GIVEN ENTRIES below:

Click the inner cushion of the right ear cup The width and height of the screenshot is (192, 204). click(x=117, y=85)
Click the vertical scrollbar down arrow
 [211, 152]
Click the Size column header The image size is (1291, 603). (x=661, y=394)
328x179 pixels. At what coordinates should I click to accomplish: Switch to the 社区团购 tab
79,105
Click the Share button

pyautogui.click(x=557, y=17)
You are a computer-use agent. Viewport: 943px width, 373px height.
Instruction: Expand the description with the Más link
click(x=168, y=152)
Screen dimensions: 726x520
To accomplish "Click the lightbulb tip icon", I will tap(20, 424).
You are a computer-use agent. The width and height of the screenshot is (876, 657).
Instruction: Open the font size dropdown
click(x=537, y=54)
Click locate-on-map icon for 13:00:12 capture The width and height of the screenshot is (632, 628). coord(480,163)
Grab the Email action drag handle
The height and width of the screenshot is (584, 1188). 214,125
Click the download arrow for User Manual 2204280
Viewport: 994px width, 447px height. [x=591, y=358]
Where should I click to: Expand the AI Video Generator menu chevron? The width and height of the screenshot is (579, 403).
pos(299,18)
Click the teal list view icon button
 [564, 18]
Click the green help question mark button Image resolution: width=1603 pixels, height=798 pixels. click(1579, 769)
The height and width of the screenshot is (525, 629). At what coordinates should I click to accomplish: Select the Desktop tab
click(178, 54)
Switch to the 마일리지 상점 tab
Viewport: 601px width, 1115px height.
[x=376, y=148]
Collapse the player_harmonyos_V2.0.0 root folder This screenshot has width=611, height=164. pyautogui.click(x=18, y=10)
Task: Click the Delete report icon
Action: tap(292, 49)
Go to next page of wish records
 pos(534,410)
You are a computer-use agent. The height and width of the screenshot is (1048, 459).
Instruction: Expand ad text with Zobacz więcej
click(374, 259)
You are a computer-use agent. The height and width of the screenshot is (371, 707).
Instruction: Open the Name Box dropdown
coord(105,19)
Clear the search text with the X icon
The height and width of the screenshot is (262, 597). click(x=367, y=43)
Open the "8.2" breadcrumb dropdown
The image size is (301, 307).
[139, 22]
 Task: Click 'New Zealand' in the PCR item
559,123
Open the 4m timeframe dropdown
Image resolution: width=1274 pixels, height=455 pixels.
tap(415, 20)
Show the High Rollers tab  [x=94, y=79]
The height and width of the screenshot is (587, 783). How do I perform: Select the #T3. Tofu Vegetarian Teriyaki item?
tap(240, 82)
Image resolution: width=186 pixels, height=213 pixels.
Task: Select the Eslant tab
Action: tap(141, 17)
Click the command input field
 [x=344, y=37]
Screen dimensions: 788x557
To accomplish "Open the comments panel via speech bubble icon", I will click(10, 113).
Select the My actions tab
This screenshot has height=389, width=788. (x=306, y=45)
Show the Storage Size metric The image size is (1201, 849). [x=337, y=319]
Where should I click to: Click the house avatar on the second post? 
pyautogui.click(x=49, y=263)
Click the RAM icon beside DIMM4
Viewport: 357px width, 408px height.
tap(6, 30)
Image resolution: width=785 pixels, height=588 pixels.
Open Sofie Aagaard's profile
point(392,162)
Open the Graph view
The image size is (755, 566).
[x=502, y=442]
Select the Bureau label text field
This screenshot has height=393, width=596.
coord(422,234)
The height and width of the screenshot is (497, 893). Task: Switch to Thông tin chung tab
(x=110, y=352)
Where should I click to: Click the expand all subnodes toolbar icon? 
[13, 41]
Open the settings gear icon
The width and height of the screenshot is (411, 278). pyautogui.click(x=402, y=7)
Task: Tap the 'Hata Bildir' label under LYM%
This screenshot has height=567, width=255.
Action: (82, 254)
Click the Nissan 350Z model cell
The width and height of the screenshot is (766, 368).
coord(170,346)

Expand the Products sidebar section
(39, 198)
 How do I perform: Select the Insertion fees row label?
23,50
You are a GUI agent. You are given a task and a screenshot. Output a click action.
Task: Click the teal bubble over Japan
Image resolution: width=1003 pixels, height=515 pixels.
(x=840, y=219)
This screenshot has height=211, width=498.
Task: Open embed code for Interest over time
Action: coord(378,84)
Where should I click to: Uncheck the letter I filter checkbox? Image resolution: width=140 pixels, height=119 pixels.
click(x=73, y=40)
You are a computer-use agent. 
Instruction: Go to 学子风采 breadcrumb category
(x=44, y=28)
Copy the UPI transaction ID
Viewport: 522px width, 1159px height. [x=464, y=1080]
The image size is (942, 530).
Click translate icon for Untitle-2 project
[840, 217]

End of GIVEN ENTRIES.

__YOUR GOAL__. Each line from the one containing "Image resolution: width=1003" to the final line of the entries above must be returned exactly, and no other line may appear.

__RESPONSE BELOW__.
Image resolution: width=1003 pixels, height=515 pixels.
(x=840, y=219)
This screenshot has height=211, width=498.
Task: Open embed code for Interest over time
Action: coord(378,84)
Where should I click to: Uncheck the letter I filter checkbox? Image resolution: width=140 pixels, height=119 pixels.
click(x=73, y=40)
You are a computer-use agent. 
Instruction: Go to 学子风采 breadcrumb category
(x=44, y=28)
Copy the UPI transaction ID
Viewport: 522px width, 1159px height. [x=464, y=1080]
The image size is (942, 530).
Click translate icon for Untitle-2 project
[840, 217]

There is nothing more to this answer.